Dell Gets Real With Virtualization Strategy
May 8, 2008 4:00 AM PT
Dell unveiled an array of virtualization solutions Wednesday. The hardware maker's new lineup includes more than a dozen servers, tools and services designed to make the deployment and management of virtual environments as simple as possible for enterprises regardless of size, the company said.
The array of offerings available in Dell's new virtualization lineup reflects the company's understanding that "virtualization is a rapidly evolving technology with many moving parts, making it increasingly difficult for customers to develop an effective strategy," said David Lord, a Dell spokesperson.
"There is an opportunity to move beyond hypervisors and consolidation to more advanced, end-to-end uses and benefits, like disaster recovery, high availability and dynamic provisioning," he continued.
Virtual Server Panoply
Four new virtualization-optimized servers stand at the center of the hardware manufacturer's latest offering. The new Dell PowerEdge R805 and R905 include preinstalled versions of either VMware ESXi 3.5 or Citrix XenServer Dell Express Edition hypervisors.
The R805 and R905 servers are currently available with starting prices of US$3,049 and $6,499, respectively.
In the near future, Dell will also roll out the PowerEdge 2950, R1950 and R2900 as well as the M600 and M605 blade servers that will also feature preinstalled version of the same VMware and Citrix hypervisors. With this range of servers, Dell hopes to target both businesses both large and small.
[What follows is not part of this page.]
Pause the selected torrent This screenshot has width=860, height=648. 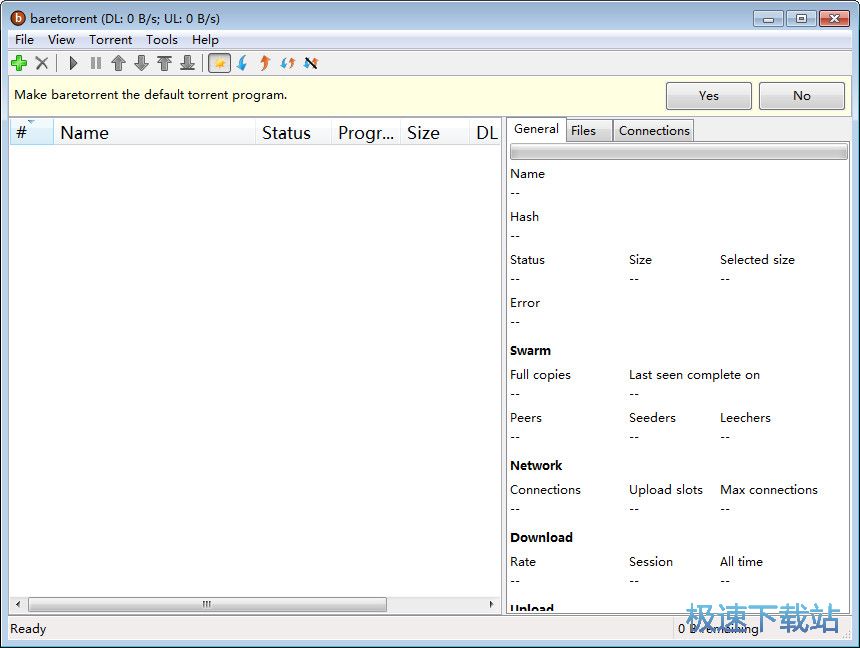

Lord gave a few examples of solutions Dell's new lineup brings together. For small and remote environments, there's the PowerEdge 2950 III with integrated VMware ESXi hypervisor. That system provides a cost-effective, easy-to-deploy platform for running multiple application on a single server.
"This is great way to get the most return out of your server investment," according to Lord. Medium to large environments could benefit from a combination of the Dell PowerEdge R805, Dell EqualLogic PS5000 and VMware VI3 + Site Recovery Manager. With this, businesses get an end-to-end virtualization solution that provides seamless server and storage scalability and an advanced disaster recovery functionality, he said.
Tools and Services, Too
To complement its PowerEdge servers, Dell has also worked to ease the way for businesses from purchase to deployment. Updated online tools, new e-commerce capabilities and expanded factory integration help smooth the road to virtualization.
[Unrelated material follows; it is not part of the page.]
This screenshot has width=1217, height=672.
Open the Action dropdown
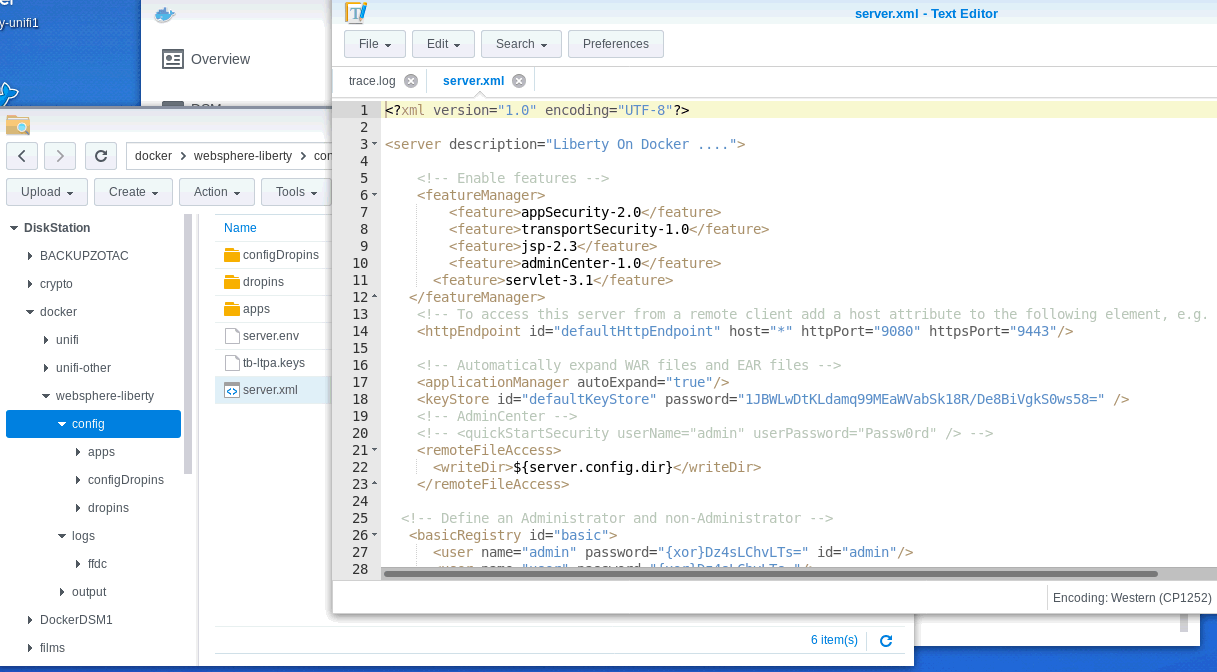(x=216, y=191)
Dell's revised Virtualization Advisor tool gives customers more options for building validated configurations online for virtualization before any money changes hands, according to the company.
After the servers have been configured, Dell has also has storage covered with its EqualLogic storage arrays, now featuring VMware Site Recovery Manager to handle data protection and disaster recovery, at no additional cost.
The centerpiece to the company's virtualization push, however, is its use of Egenera's data center automation software, said James Staten, a Forrester Research analyst.
"The release of [a] PAN (processing area network) system, leveraging Egenera's PAN Manager, is the most significant, as this software allows the creation of a pool of virtual resources and the management capabilities to manage them as a whole, optimize them, automate workload resource allocation and calculate chargeback -- a key to maximizing value of virtualization in an enterprise," he explained.
In addition, new service capabilities "should help shore up Dell PS as a player in this area of consulting."
Dell's "Right Size" services include virtualization simplification workshop that features virtualization operational assessments, process automation, health checks implementation services and remote advisory services.
However, rather than an innovative move, Dell's new virtualization push is simply the company trying to get where its competitors already are, Staten said.
"These are catch-up moves by Dell. HP, IBM, Sun and others have been providing these services for a while. Dell is late to the party. For the most part, these offerings help them reach parity. The tool that potentially can put them ahead is PAN, if they aggressively tout it. Remains to be seen if they will do the right thing with this," he told TechNewsWorld.